Hellfire is big, chunky, fantastic fun, its directional weaponry making for an engrossing and immediately tactical experience, buoyed by a traditionally fantastic soundtrack. It’s simple and easy to adjust to, and entertaining to figure out how to best use your array to take out enemies and destructible scenery in search of bonus items. Hellfire’s creative merit lies in its layout revolving around your multi-directional fire. Stripping away the layering of bosses is all very cleverly arranged, forcing you into situation after situation where weapon adjustment is paramount. Within just a handful of attempts, it all becomes second nature, especially as you see your lasers climb the power scale against increasing rank.

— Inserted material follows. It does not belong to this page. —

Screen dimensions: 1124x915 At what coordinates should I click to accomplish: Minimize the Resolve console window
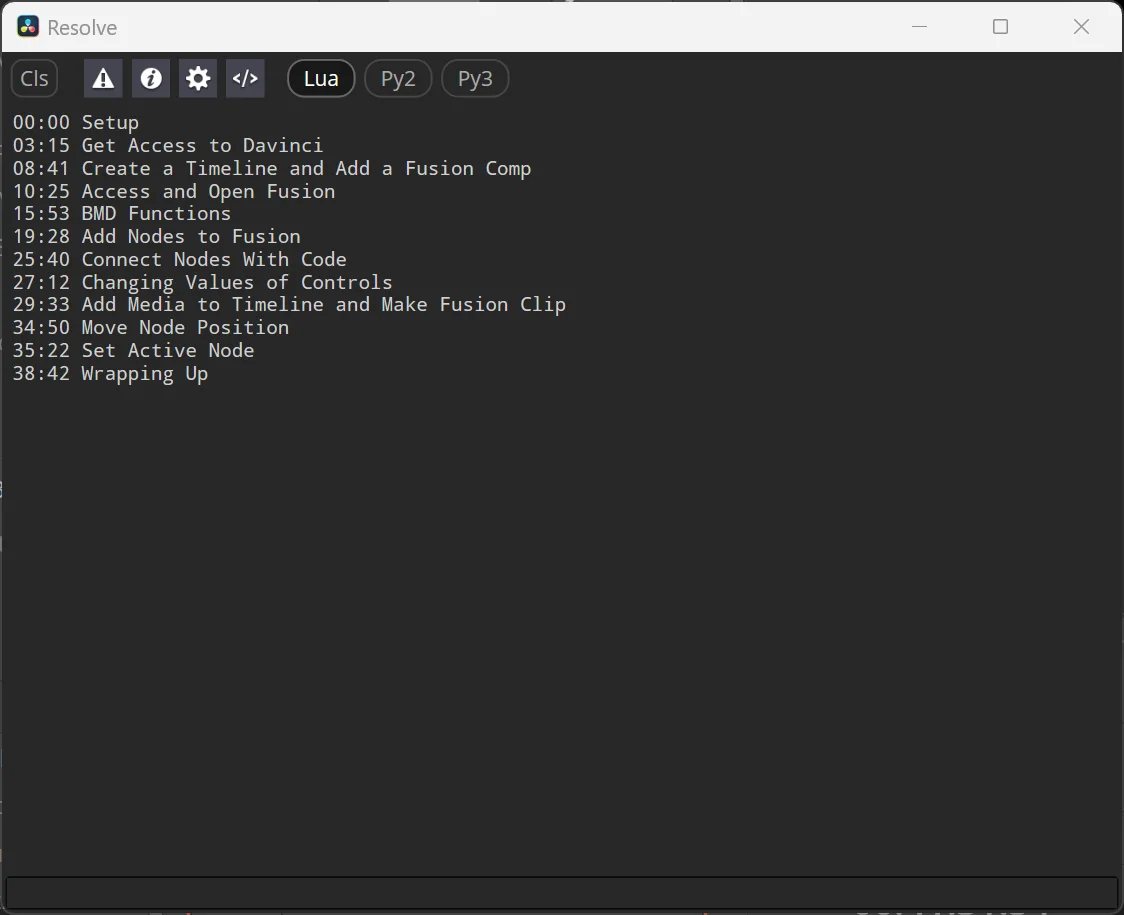pos(920,27)

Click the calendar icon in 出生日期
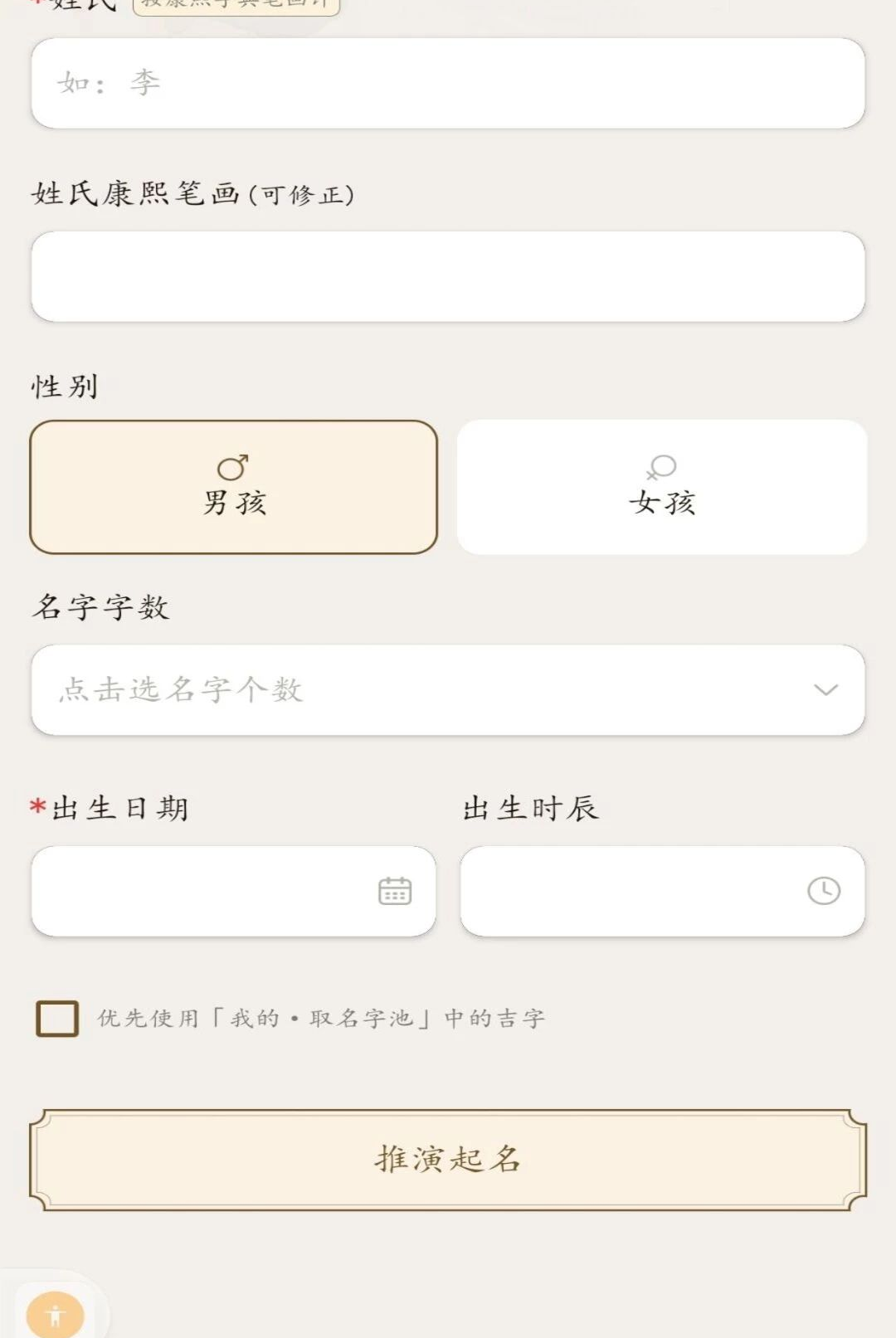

It may have been tough for Uemura and co. to figure out the horizontal format, but what they came up with — bar perhaps the oversizing of the player ship — is a grand space adventure that’s not only softer in makeup and therefore more approachable than the likes of Kyukyoku Tiger, but has novel ideas that feel fun to toy with.
A death, however — and much like in Gradius — is doom-spelling, especially by the third stage, as it reduces your power to the lowest rung of the ladder. This pushes you to go the entire six stages unscathed and finish the game on a single life. Should you topple its 30-minute length, a second loop awaits, a purely expert-only affair that considerably ramps up the number of bullets and their speed.
Zero Wing is best remembered for the meme-worthy ‘Engrish’ present in the Mega Drive home release, specifically “All your base are belong to us”, a phrase so infamous that the US town of Sturgis, Michigan, issued a terrorist threat alert after local pranksters picketed signs bearing the slogan about the streets. It reuses the Hellfire engine, making it another horizontal scroller, but one more formulaic in nature. There are three weapon types to collect: a spread gun, a straight laser, and a homing shot, their power increased by grabbing the same coloured icons on repeat. Zero Wing’s key element is a small tractor beam that can be used to snatch certain enemies to be used as a shield or fired off as a missile.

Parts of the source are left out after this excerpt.